The number of Americans without health insurance at any one time has risen steadily over the past decade and now totals more than 40 million, nearly 10 million of them children. Unwise federal policies contribute to this trend.

One culprit is federal tax policy. The federal government subsidizes private health insurance by excluding employer-paid premiums from an employee's taxable income. Yet the unemployed and people who work for small companies that do not provide insurance get virtually no tax relief when they purchase their own coverage. (The self-employed get a partial tax deduction equal to 40 percent of expenses).

We get what we subsidize. Ninety percent of people who have private insurance get it through an employer. Moreover, these tax subsidies go mainly to middle- and upper-income families who need them the least. Families in the top fifth of the income distribution get about six times as much relief as those in the bottom fifth.

Another culprit: a new federal law and a growing number of state laws that require insurers to accept applicants regardless of their health status. Although well-intentioned, these laws encourage people who cannot get tax-subsidized insurance to remain uninsured until after they get sick.

What happens when uninsured people can't pay their medical bills? Historically, our health care system has overcharged some patients so others could be undercharged or given free care. Yet today's medical marketplace is becoming so competitive that the ability to shift costs in this way is disappearing. As the problem of lack of insurance grows, the only available solution is evaporating.

President Clinton has proposed insuring about half of the children who are not covered, but has largely ignored the other 5 million uninsured children and 30 million uninsured adults. Thus far, the Republicans have not announced any major health policy proposal. However, health economists at the National Center for Policy Analysis, the Progressive Policy Institute and other think tanks have devised a way to insure all the uninsured, either directly or indirectly. It would work like this:

Anyone not insured by an employer or government should receive a tax credit for buying health insurance. Low-income families would receive a refund even if they owed no taxes. Since the average tax subsidy for employer-provided insurance is about $500 per year, a $500-per-person subsidy would create tax fairness for people who buy their own insurance. And since routine health insurance for a child averages between $700 and $800 a year in most cities, so a $500 subsidy should cover the cost of at least a catastrophic plan.
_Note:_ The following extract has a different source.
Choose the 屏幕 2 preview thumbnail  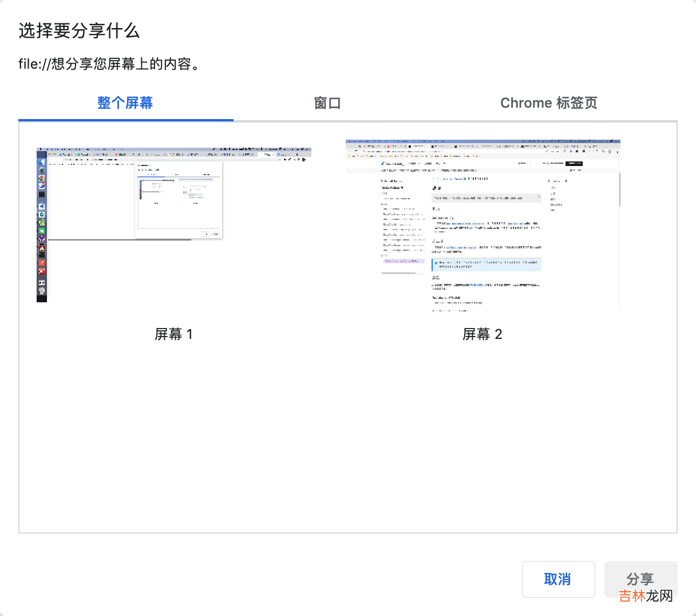[x=483, y=225]
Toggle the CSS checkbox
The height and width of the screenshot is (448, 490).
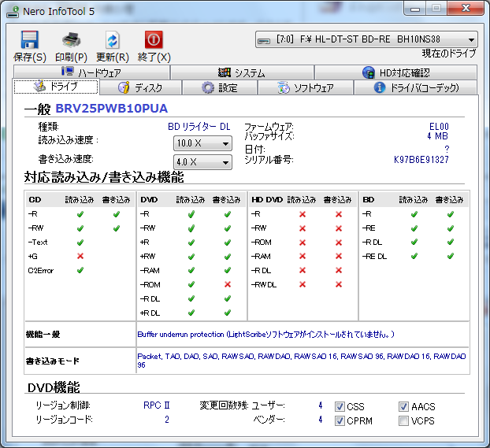point(340,407)
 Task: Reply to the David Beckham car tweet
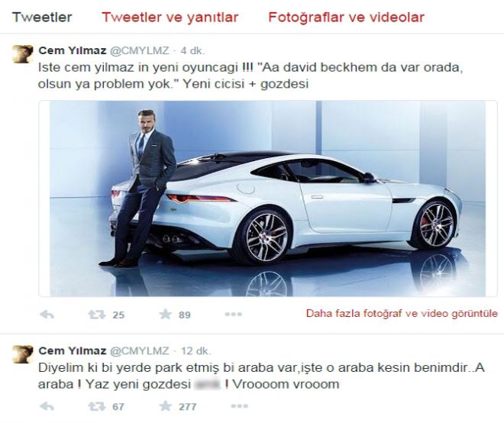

Under this proposal, the decision to insure should be voluntary. But for people who remain uninsured, government would send the unclaimed $500 tax credit money to the individual's state or local community to be part of a safety net for indigent health care. This would give communities a guaranteed source of funds that would grow or shrink depending on the number of uninsured residents.

How to pay for these subsidies? Two possible sources of funds are the proposed $500 per child tax credit and the Earned Income Tax Credit (EITC).

The child tax credit would go mostly to middle-income families, and it could be made conditional. If the family has been responsible and obtained health insurance for the child, it would receive the $500. But if the child is uninsured, the family would have a choice of buying private health insurance or forgoing the subsidy.

The EITC program, which already gives tax "refunds" of as much as $3,556 to about 17.2 million low-income families could be used in the same way. About two out of three EITC households (and three fourths of EITC children) already have health insurance, and they would get their full EITC benefits. However, those who choose to remain uninsured would have their refund reduced by $500 per uninsured family member.

Under this proposal, everyone would be insured directly or indirectly. Everyone would either have private insurance or would rely on a public safety net as insurer of last resort. Moreover, everyone would be given a tax incentive that would encourage the purchase of insurance and make that insurance more affordable.